Task — Beginning at the line that holds "The height and", transcribe each line exactly through the end of the records, and leave any pictures out.
☆ ☆ ☆
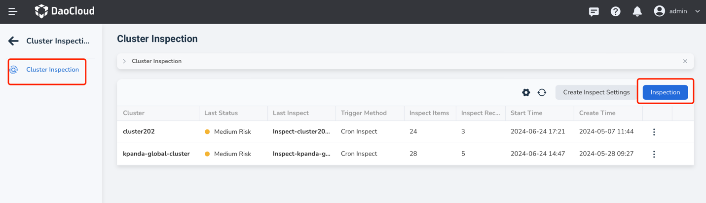Click the blue Inspection button
Image resolution: width=706 pixels, height=203 pixels.
pyautogui.click(x=665, y=92)
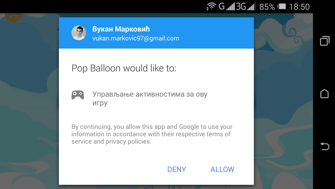Tap the game controller permission icon
Viewport: 335px width, 189px height.
(78, 95)
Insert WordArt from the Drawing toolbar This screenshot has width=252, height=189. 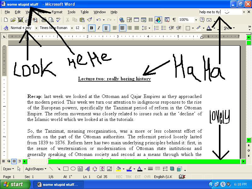[88, 169]
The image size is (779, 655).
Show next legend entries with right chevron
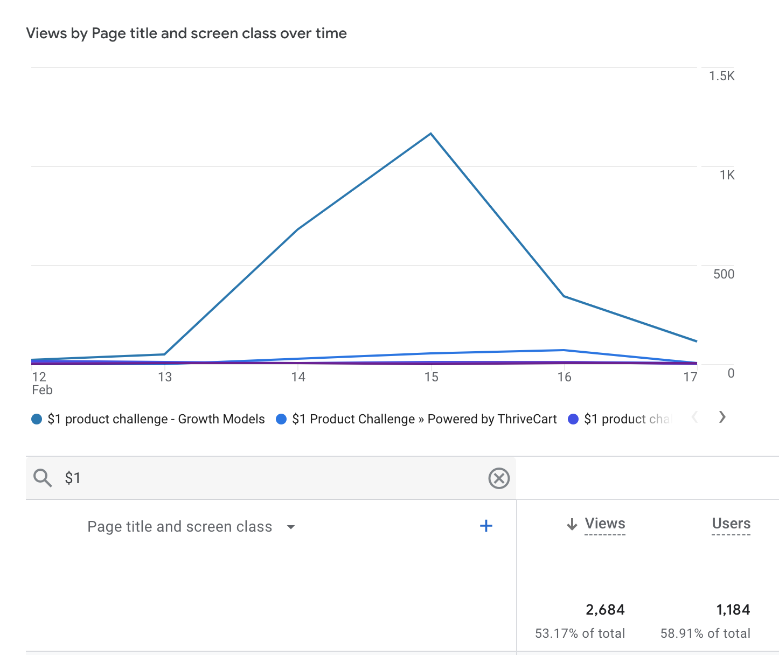tap(722, 417)
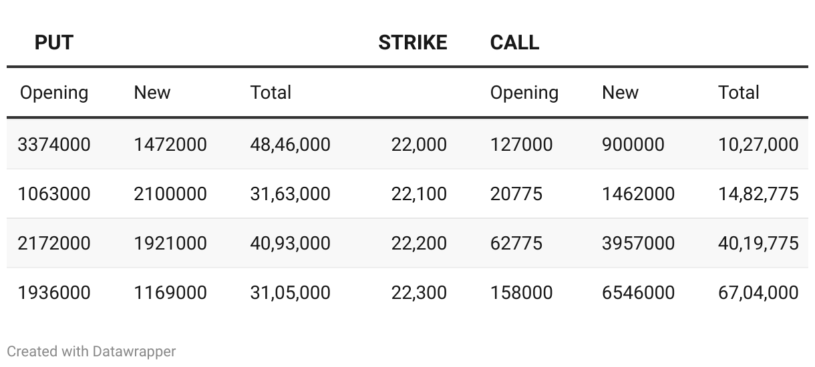The width and height of the screenshot is (815, 367).
Task: Select the PUT Total subheader
Action: click(271, 93)
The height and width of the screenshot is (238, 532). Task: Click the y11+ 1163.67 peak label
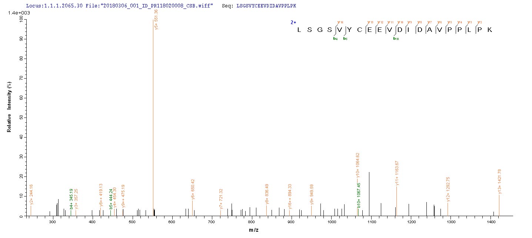pos(397,173)
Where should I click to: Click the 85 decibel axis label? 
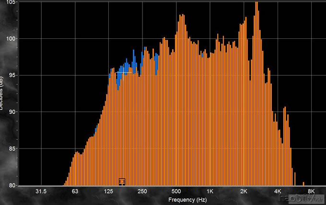click(12, 148)
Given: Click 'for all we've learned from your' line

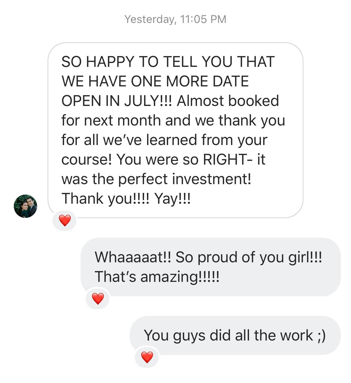Looking at the screenshot, I should (x=164, y=140).
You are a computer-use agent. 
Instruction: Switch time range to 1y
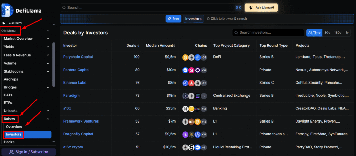pos(347,33)
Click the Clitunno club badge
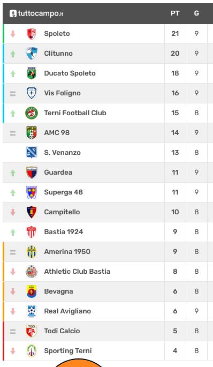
☆ ☆ ☆
Exercise answer —
The height and width of the screenshot is (238, 532). Task: Click the y11+ 1163.67 peak label
pos(397,173)
Where should I click to: Click the 85 decibel axis label? 
click(12, 148)
Given: Click 'for all we've learned from your' line

Looking at the screenshot, I should (x=164, y=140).
You are a computer-use agent. 
Instruction: Switch time range to 1y
pos(347,33)
Click the Clitunno club badge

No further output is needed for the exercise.